In this conversation with Yang Li, co-founder and COO of Cosine, we discuss what sovereign AI actually means in practice. While the term has become increasingly common, Li argues that it comes down to three things: control, certainty, and resilience. Rather than relying on cloud-based AI services, Cosine builds foundation models that can run entirely inside a customer’s own infrastructure, including fully air-gapped environments where systems have no connection to the public internet.
“Cosine is a model lab. We pre-train and post-train our own foundational models, and we produce the product layer as well, similar to Claude Code and OpenAI Codex. But fundamentally, we can deploy it in a fully air-gapped environment,” said Li.
This ability has made Cosine particularly attractive to defence organisations and other highly regulated industries where sending sensitive information to a cloud provider is not an option. Customers include companies working with classified information as well as financial institutions that want greater control over how their data is handled.

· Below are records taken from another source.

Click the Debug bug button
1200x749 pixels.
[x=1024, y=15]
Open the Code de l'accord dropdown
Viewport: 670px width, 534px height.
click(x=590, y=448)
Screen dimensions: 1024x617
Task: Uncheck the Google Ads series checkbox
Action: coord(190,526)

One obvious question is how an air-gapped AI system stays current. Li said Cosine doesn’t push continuous updates in the way cloud providers do. Instead, every customer agrees on an update schedule that matches the rest of its software infrastructure. Some organisations prefer weekly updates, while others only update periodically. Cosine also provides customers with the same tools its own engineers use, allowing them to fine tune and post-train models using their own internal data without exposing it outside their organisation.
“We definitely don’t update as frequently as someone who’s part of a cloud solution,” Li said. “People always feel like if you’re using ChatGPT or Claude Code, the model feels very different from week to week, but that’s because they’re constantly updating it behind the scenes. We serve our customers through a licence agreement, so we agree ahead of time how often they want updates.”
Although Cosine began by building AI coding tools, Li said the same reasoning and problem-solving abilities that make a model good at programming also translate into research, document generation, customer service workflows, and other enterprise tasks. The company remains focused on software development, especially legacy programming languages that have become increasingly difficult to support as experienced developers retire.
“We started off as focused primarily on coding,” he said. “In certain legacy coding languages, we’re twice as good as the frontier models, including COBOL, Fortran, Ada and, to a certain extent, even .NET.”
That expertise is already solving practical problems. Li described speaking with a defence contractor that had aircraft sitting idle because only a handful of engineers still understood the Fortran code running parts of the avionics systems. AI models trained specifically for those languages can help maintain and modernise software that remains critical to military and government operations.
The company itself has grown alongside the rapid rise of generative AI. Although Cosine was founded in 2022, Li noted that widespread adoption of AI coding assistants has only taken off during the past year. Today the company is backed by the UK Government’s Sovereign AI Industry Partnership and works with organisations including BAE Systems, Babcock, Leonardo, PwC, Thales and HSBC. It is also training a new 1.35 trillion parameter mixture-of-experts model designed to deliver frontier-level performance while remaining deployable in fully sovereign, air-gapped environments.